Unicodedecorror: 'utf-8'

Question

Unicodedecorror: 'utf-8'

Asked 9 years, 2 months ago

Viewed 2,514 times

5

I’m having problems with Unicodedecodeerror: 'utf-8' in a python file and I’m not being able to solve it. That is the mistake:

Traceback (most recent call last):
  File "file.py", line 448, in <module>
    fileOriginal.sliceFile(url) #Separa os arquivos para evitar MemoryError
  File "file.py", line 188, in sliceFile
    line = fileOriginal.readline()

  File "C:\Python34\lib\codecs.py", line 313, in decode
    (result, consumed) = self._buffer_decode(data, self.errors, final)
UnicodeDecodeError: 'utf-8' codec can't decode byte 0xd0 in position 0: invalid
continuation byte

It occurs at the time of reading a txt file. The file is encoded with UTF-8 without BOM. And I don’t understand why it gives this error. The error occurs in the following line: "line = fileOriginal.readline()", according to the following code:

Code:

for(path, dirs, files) in os.walk(url): 
        contDec = 0 #Conta as declarações  
        contTempFiles = 0 #Conta os arquivo temporários                                            

        for file in files:                                                
            fileOriginal = open(os.path.join(url,file),encoding = "utf8")                                             

            endFile   = False
            contLines = 0
            contDec = 0
            cont    = 0
            line = ''
            while not 'ZZZZZ|' in line:                                     
                if cont == 0:
                    contTempFiles += 1                        

                    tempFile = open(os.path.join('separados',str(contTempFiles)+'_'+str(self.getFileName(file))+'.txt'),'w', encoding='utf-8')                                                
                line = fileOriginal.readline()#Erro nessa linha                                                
                if line[0:5] == '99999':
                    tempFile.write(line)
                    contDec += 1                                                                        
                if contDec <= 200000:                                                
                    tempFile.write(line)                        
                    cont += 1
                else:
                    contDec = 0
                    cont = 0
                    tempFile.close()                             
            fileOriginal.close()

Version of Python: 3.4.0 Can someone help me with this? Thank you!

Cocola the error in the question, will facilitate help.

– Ricardo

2016/05/23 at 21:11
I added the error Ricardo

– fredsilva

2016/05/24 at 11:30
I made this mistake at the time of generating logs on the system, in my case the linux variables were not set, but it was in writing, one thing that may be happening is that you are reading the files that have accents, try to read a file only with a simple text and one with accents. Then put the result.

– Ricardo

2016/05/24 at 11:32

2 answers

1

Instead of the code line:

open(os.path.join(url,file), encoding = "utf8")

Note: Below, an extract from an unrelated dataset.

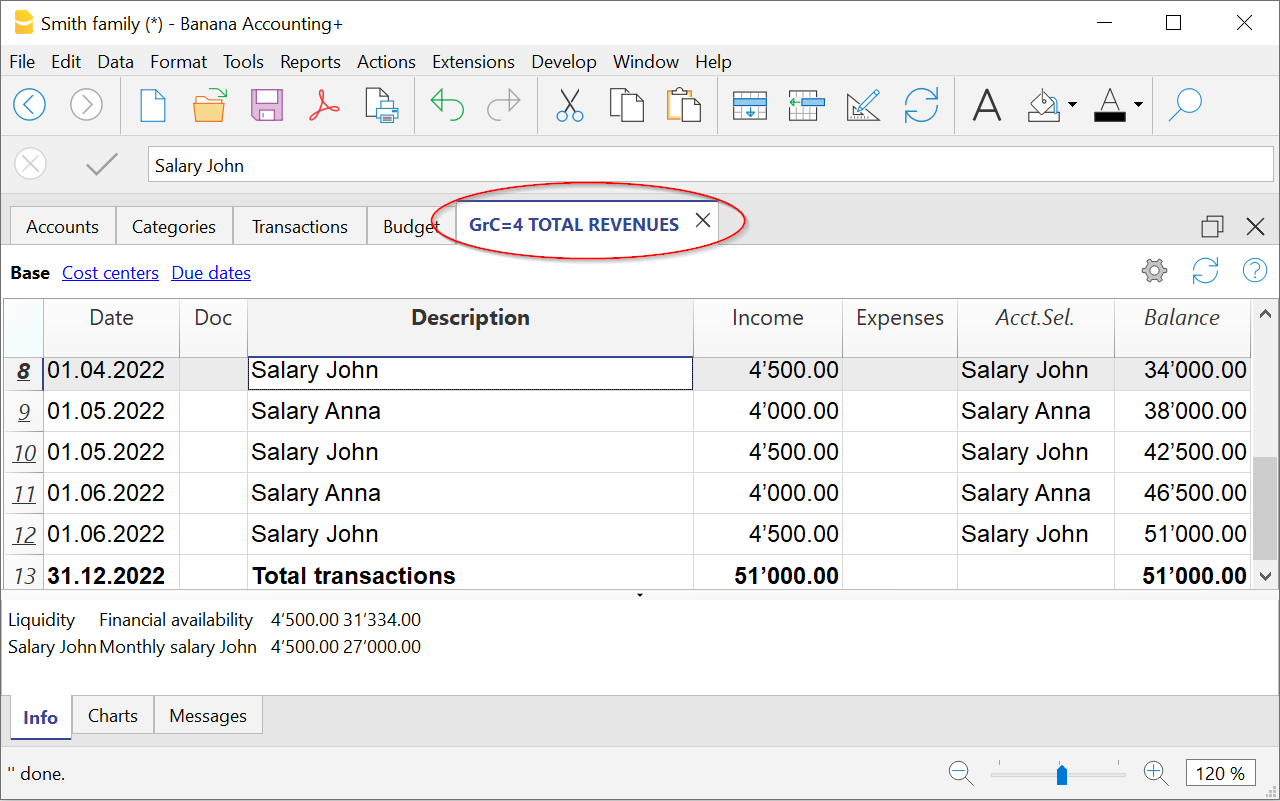Export to PDF using Acrobat icon
The width and height of the screenshot is (1280, 801).
pos(324,104)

Try putting the following:

path = os.path.join(url,file).decode("utf8")
open(path, encoding = "utf-8")

Do not forget to also put at the beginning of the code:

# -*- coding: utf-8 -*-

Oi Rui, what’s the difference?

– Anthony Accioly

2016/05/24 at 10:27
1

@Anthonyaccioly the only difference is the bet: utf8 to utf-8

– Rui Lima

2016/05/24 at 10:31
I also wondered what the difference would be, because this code was working normally.

– fredsilva

2016/05/24 at 11:22
@Ruilima, I did what you suggested, but the error persists.

– fredsilva

2016/05/24 at 11:31
@fredsilva I edited my answer, it may be that the path to the file has special characters. Try now.

– Rui Lima

2016/05/24 at 11:50

Browser other questions tagged python python-3.x

You are not signed in. Login or sign up in order to post.

by fredsilva • **358** points · Answer 1 · 2016-05-24T13:13:19+00:00

I managed to fix it. Grabbing the hook from @Rui Lima’s reply. Replace the line:

fileOriginal = open(os.path.join(url,file), encoding = "utf8")

for:

fileOriginal = open(url+file,encoding = "utf-8")

I don’t know why Join would make the mistake. Thank you all for your help! Forte Abraço!